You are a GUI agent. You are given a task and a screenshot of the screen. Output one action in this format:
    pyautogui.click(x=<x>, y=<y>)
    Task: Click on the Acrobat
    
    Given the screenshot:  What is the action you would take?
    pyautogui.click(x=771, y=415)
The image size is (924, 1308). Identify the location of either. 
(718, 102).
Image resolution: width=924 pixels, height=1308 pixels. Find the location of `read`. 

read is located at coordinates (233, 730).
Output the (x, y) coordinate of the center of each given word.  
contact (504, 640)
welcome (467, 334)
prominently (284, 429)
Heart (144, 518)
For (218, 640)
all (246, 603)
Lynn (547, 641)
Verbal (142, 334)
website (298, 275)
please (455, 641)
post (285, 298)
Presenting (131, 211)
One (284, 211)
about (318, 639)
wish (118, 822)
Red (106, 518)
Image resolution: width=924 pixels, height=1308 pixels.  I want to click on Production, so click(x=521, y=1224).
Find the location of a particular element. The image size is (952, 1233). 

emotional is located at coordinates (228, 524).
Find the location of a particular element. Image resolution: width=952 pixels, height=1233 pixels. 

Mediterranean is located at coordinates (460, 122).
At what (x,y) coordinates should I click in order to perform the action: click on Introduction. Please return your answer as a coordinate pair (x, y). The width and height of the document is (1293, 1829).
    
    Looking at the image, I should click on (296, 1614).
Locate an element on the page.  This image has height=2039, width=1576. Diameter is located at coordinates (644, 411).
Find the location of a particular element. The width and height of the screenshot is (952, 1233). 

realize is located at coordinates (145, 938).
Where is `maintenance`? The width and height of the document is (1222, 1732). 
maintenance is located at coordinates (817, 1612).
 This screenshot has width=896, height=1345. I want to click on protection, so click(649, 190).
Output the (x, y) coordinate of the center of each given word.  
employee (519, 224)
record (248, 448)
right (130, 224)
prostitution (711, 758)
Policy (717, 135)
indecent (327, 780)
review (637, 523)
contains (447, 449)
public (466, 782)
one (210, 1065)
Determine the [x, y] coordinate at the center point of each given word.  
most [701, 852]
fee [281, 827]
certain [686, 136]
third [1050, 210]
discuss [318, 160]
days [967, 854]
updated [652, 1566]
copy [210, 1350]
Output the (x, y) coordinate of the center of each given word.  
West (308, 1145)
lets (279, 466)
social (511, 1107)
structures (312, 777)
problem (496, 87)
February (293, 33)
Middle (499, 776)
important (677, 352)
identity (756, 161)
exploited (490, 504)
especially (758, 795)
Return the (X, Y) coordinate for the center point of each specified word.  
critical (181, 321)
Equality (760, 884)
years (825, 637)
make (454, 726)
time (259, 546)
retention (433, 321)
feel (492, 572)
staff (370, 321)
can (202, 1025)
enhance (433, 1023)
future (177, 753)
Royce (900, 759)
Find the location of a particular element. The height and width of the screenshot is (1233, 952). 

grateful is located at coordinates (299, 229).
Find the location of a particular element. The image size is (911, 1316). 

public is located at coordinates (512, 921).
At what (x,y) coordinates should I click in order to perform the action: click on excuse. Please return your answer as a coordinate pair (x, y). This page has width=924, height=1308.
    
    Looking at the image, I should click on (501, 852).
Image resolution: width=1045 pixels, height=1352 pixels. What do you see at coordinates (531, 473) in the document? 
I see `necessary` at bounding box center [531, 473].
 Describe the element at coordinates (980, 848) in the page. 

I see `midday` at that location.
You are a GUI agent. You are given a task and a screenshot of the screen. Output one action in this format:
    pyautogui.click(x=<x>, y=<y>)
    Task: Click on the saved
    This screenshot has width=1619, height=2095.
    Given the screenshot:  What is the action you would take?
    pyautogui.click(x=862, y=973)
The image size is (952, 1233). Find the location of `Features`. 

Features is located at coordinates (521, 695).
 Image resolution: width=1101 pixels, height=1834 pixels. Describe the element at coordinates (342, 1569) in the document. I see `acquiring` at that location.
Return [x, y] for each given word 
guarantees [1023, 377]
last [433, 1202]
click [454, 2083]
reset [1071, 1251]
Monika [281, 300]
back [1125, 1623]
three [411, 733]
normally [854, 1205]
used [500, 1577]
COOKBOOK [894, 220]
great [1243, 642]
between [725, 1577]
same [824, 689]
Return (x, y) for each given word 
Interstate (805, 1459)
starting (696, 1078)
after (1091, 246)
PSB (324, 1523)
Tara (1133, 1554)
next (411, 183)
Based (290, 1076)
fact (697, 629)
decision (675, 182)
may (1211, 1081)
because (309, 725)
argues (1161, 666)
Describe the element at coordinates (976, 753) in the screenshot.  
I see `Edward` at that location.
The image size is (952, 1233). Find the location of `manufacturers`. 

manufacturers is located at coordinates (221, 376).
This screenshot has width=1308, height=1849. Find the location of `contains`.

Prompt » Reproduce all of the data above line for line, with no changes to any wording, numbers, or punctuation.

Exercise result »
You are a GUI agent. You are given a task and a screenshot of the screen. Output one action in this format:
    pyautogui.click(x=<x>, y=<y>)
    Task: Click on the Acrobat
    
    Given the screenshot:  What is the action you would take?
    pyautogui.click(x=771, y=415)
The image size is (924, 1308). Identify the location of either. 
(718, 102).
Image resolution: width=924 pixels, height=1308 pixels. Find the location of `read`. 

read is located at coordinates (233, 730).
Output the (x, y) coordinate of the center of each given word.  
contact (504, 640)
welcome (467, 334)
prominently (284, 429)
Heart (144, 518)
For (218, 640)
all (246, 603)
Lynn (547, 641)
Verbal (142, 334)
website (298, 275)
please (455, 641)
post (285, 298)
Presenting (131, 211)
One (284, 211)
about (318, 639)
wish (118, 822)
Red (106, 518)
Image resolution: width=924 pixels, height=1308 pixels.  I want to click on Production, so click(x=521, y=1224).
Find the location of a particular element. The image size is (952, 1233). 

emotional is located at coordinates (228, 524).
Find the location of a particular element. Image resolution: width=952 pixels, height=1233 pixels. 

Mediterranean is located at coordinates (460, 122).
At what (x,y) coordinates should I click in order to perform the action: click on Introduction. Please return your answer as a coordinate pair (x, y). The width and height of the document is (1293, 1829).
    
    Looking at the image, I should click on (296, 1614).
Locate an element on the page.  This image has height=2039, width=1576. Diameter is located at coordinates (644, 411).
Find the location of a particular element. The width and height of the screenshot is (952, 1233). 

realize is located at coordinates (145, 938).
Where is `maintenance`? The width and height of the document is (1222, 1732). 
maintenance is located at coordinates (817, 1612).
 This screenshot has width=896, height=1345. I want to click on protection, so click(649, 190).
Output the (x, y) coordinate of the center of each given word.  
employee (519, 224)
record (248, 448)
right (130, 224)
prostitution (711, 758)
Policy (717, 135)
indecent (327, 780)
review (637, 523)
contains (447, 449)
public (466, 782)
one (210, 1065)
Determine the [x, y] coordinate at the center point of each given word.  
most [701, 852]
fee [281, 827]
certain [686, 136]
third [1050, 210]
discuss [318, 160]
days [967, 854]
updated [652, 1566]
copy [210, 1350]
Output the (x, y) coordinate of the center of each given word.  
West (308, 1145)
lets (279, 466)
social (511, 1107)
structures (312, 777)
problem (496, 87)
February (293, 33)
Middle (499, 776)
important (677, 352)
identity (756, 161)
exploited (490, 504)
especially (758, 795)
Return the (X, Y) coordinate for the center point of each specified word.  
critical (181, 321)
Equality (760, 884)
years (825, 637)
make (454, 726)
time (259, 546)
retention (433, 321)
feel (492, 572)
staff (370, 321)
can (202, 1025)
enhance (433, 1023)
future (177, 753)
Royce (900, 759)
Find the location of a particular element. The height and width of the screenshot is (1233, 952). 

grateful is located at coordinates (299, 229).
Find the location of a particular element. The image size is (911, 1316). 

public is located at coordinates (512, 921).
At what (x,y) coordinates should I click in order to perform the action: click on excuse. Please return your answer as a coordinate pair (x, y). This page has width=924, height=1308.
    
    Looking at the image, I should click on (501, 852).
Image resolution: width=1045 pixels, height=1352 pixels. What do you see at coordinates (531, 473) in the document? 
I see `necessary` at bounding box center [531, 473].
 Describe the element at coordinates (980, 848) in the page. 

I see `midday` at that location.
You are a GUI agent. You are given a task and a screenshot of the screen. Output one action in this format:
    pyautogui.click(x=<x>, y=<y>)
    Task: Click on the saved
    This screenshot has width=1619, height=2095.
    Given the screenshot:  What is the action you would take?
    pyautogui.click(x=862, y=973)
The image size is (952, 1233). Find the location of `Features`. 

Features is located at coordinates (521, 695).
 Image resolution: width=1101 pixels, height=1834 pixels. Describe the element at coordinates (342, 1569) in the document. I see `acquiring` at that location.
Return [x, y] for each given word 
guarantees [1023, 377]
last [433, 1202]
click [454, 2083]
reset [1071, 1251]
Monika [281, 300]
back [1125, 1623]
three [411, 733]
normally [854, 1205]
used [500, 1577]
COOKBOOK [894, 220]
great [1243, 642]
between [725, 1577]
same [824, 689]
Return (x, y) for each given word 
Interstate (805, 1459)
starting (696, 1078)
after (1091, 246)
PSB (324, 1523)
Tara (1133, 1554)
next (411, 183)
Based (290, 1076)
fact (697, 629)
decision (675, 182)
may (1211, 1081)
because (309, 725)
argues (1161, 666)
Describe the element at coordinates (976, 753) in the screenshot.  
I see `Edward` at that location.
The image size is (952, 1233). Find the location of `manufacturers`. 

manufacturers is located at coordinates (221, 376).
This screenshot has width=1308, height=1849. Find the location of `contains`.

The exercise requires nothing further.